Juiverie (rue de la)
La rue de la Juiverie, située dans le quartier Saint-Léonard, relie les rues des Granges et de Sarthe.
Probablement apparue vers le VIe siècle, elle fut sans doute aménagée par Guillaume Ier de Bellême, deuxième seigneur d'Alençon. À cette époque, elle marquait la limite sud-est de la ville et, à son carrefour avec la rue de Sarthe, on découvrit, lors de travaux effectués en 1952, des pieux de chêne encore enfoncés dans une vase noirâtre, vestiges d'une palissade correspondant peut-être aux restes d'une extension de la première enceinte de la cité ou de fondations d'une construction charpentée médiévale.

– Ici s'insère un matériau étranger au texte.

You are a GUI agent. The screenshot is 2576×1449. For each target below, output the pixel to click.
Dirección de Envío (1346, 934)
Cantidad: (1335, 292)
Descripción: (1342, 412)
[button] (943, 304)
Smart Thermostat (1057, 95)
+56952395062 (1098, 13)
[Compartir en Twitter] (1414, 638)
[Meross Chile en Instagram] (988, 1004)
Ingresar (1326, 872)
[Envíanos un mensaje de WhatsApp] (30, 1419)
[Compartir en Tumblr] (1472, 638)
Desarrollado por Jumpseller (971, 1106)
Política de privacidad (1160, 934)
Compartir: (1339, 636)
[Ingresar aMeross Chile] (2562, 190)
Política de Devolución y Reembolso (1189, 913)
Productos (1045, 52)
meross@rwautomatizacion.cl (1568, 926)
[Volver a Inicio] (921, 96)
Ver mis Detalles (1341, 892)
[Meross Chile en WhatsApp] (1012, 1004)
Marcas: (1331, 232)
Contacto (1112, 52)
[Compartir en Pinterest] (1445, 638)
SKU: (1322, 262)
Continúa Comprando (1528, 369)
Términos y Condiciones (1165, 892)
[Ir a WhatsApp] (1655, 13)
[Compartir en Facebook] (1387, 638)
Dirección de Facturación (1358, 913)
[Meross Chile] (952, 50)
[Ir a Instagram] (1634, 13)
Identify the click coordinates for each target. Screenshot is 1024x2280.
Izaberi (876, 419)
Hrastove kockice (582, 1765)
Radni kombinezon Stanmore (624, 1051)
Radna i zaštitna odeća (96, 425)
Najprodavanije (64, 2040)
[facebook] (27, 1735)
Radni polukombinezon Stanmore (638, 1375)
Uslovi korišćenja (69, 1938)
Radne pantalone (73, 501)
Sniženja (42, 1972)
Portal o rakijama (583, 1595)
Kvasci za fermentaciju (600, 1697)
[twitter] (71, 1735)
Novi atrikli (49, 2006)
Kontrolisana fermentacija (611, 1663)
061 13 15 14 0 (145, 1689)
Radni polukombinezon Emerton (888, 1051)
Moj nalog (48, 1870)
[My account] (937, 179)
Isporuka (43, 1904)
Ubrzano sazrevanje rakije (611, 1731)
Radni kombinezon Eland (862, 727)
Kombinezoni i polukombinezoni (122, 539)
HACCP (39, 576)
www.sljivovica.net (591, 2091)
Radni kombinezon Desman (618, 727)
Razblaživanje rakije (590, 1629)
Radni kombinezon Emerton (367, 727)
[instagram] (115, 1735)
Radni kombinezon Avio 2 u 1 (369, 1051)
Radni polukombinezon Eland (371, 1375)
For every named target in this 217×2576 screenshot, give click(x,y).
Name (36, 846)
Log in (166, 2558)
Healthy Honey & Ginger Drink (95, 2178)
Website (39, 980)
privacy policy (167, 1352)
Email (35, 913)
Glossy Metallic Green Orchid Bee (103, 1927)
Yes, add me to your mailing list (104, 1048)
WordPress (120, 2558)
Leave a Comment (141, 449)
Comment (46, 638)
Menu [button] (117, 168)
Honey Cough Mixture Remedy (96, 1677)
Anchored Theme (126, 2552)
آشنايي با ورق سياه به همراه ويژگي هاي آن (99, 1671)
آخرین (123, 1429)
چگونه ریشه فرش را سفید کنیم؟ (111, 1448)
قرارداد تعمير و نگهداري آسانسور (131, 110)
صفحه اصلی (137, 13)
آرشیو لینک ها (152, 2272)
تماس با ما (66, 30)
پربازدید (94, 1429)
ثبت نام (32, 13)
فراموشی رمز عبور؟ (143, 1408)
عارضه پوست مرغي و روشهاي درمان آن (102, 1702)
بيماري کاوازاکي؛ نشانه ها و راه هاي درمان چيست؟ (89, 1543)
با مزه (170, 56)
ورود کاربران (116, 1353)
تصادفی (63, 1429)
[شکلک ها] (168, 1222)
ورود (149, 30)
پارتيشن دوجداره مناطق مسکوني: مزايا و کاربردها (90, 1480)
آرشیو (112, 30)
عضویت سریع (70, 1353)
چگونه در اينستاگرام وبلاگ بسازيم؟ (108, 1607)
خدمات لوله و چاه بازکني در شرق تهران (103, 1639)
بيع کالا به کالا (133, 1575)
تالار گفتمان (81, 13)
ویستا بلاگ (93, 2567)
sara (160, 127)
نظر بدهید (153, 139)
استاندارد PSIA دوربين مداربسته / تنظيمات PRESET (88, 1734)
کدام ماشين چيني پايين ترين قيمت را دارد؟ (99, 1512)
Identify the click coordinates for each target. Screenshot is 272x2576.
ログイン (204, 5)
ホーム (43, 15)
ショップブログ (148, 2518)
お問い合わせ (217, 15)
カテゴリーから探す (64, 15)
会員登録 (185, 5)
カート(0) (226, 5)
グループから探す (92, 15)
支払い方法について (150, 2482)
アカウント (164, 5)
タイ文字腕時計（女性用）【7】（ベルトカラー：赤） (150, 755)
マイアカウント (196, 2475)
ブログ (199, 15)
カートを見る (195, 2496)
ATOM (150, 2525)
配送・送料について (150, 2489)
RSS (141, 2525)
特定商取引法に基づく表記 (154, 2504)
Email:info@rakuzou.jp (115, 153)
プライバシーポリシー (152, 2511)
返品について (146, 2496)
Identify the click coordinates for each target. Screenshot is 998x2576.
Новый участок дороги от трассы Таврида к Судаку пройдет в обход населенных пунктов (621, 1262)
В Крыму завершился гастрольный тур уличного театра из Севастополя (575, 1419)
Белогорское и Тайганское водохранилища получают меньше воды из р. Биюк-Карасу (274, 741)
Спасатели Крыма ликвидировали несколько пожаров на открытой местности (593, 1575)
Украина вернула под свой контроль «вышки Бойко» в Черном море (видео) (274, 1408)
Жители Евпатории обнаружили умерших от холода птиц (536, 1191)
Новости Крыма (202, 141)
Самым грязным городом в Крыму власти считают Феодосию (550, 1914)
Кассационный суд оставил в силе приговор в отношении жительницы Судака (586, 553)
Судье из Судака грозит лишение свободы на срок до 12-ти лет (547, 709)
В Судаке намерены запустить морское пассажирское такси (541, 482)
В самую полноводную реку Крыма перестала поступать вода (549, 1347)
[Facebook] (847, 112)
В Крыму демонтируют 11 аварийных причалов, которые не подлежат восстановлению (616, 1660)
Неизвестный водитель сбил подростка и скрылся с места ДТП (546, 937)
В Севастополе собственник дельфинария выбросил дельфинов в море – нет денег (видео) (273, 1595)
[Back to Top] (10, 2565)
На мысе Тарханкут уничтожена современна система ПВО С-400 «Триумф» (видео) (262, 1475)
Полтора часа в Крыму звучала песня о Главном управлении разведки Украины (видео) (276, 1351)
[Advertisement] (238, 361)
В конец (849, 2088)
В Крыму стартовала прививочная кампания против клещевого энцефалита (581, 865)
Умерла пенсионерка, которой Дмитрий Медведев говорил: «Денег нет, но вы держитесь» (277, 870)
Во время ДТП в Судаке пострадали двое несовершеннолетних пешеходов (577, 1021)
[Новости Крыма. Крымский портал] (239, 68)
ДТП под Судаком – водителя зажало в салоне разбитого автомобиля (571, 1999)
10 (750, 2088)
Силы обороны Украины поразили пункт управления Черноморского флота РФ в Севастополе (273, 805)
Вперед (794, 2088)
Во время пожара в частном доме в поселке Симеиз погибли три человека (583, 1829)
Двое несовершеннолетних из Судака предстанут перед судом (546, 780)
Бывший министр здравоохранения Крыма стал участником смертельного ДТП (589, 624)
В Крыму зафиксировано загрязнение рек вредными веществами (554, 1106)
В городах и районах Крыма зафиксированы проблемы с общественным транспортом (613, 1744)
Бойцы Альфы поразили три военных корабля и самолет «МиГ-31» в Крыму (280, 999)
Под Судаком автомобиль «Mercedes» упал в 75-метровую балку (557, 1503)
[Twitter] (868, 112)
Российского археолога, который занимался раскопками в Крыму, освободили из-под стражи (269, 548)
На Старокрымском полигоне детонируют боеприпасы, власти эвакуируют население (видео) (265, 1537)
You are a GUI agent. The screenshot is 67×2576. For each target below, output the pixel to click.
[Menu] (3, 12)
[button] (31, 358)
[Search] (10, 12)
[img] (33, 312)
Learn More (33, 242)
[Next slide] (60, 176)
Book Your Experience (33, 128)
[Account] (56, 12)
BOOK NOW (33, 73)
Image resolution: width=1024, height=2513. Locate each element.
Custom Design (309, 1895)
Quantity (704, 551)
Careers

Son nom, attesté en 1353, rappelle les changeurs juifs dont la présence à Alençon est certifiée en 1281 et qui possédaient dans cette rue une synagogue. Les Juifs ont immigré en Gaule dès le début de la colonisation romaine et avaient reçu des droits d'établissement. Au Moyen Âge, considérés comme les assassins du Christ aux yeux de l'Église catholique, ce qui est d'ailleurs faux, puisque ce sont les autorités romaines qui le condamnèrent, entêtés dans leur foi, jalousés pour leur habileté et leur science, détestés parce que monopolisant le prêt à intérêt interdit par l'Église, situation aggravée par la haine et l'envie des débiteurs et par l'envie, ils sont persécutés entre la fin du XIe et le XVe siècle. Le quatrième concile de Latran, en 1215, leur fait obligation de porter la rouelle de feutre ou de drap rouge ou jaune sur la poitrine et le dos. Cette marque infamante est l'ancêtre de l'étoile jaune. Saint Louis ordonne leur expulsion en 1253. Néanmoins, dans notre ville, ils sont placés, en 1281, sous la protection du comte d'Alençon, Pierre Ier, fils de Louis IX, auquel ils payaient une taxe spéciale, protection reconnue par son frère, le roi Philippe III. Cependant, le fils de Philippe III, le comte d'Alençon Charles Ier, les vend à son frère, le roi Philippe IV, qui les exile en 1306. Revenus en 1315, ils sont chassés puis rappelés à plusieurs reprises, car indispensables aux princes toujours à court d'argent. Enfin, le roi Charles IX, frère du duc François d'Alençon, leur reconnaîtra en 1565 le droit de résider dans leroyaume. La population juive compte environ 40 000 membres sous la Révolution et 300 000 en 1939. Pendant la Seconde Guerre mondiale, la première arrestation de Juifs survient le 14 mai 1941 et une rafle à lieu à Alençon le 15 juillet 1942.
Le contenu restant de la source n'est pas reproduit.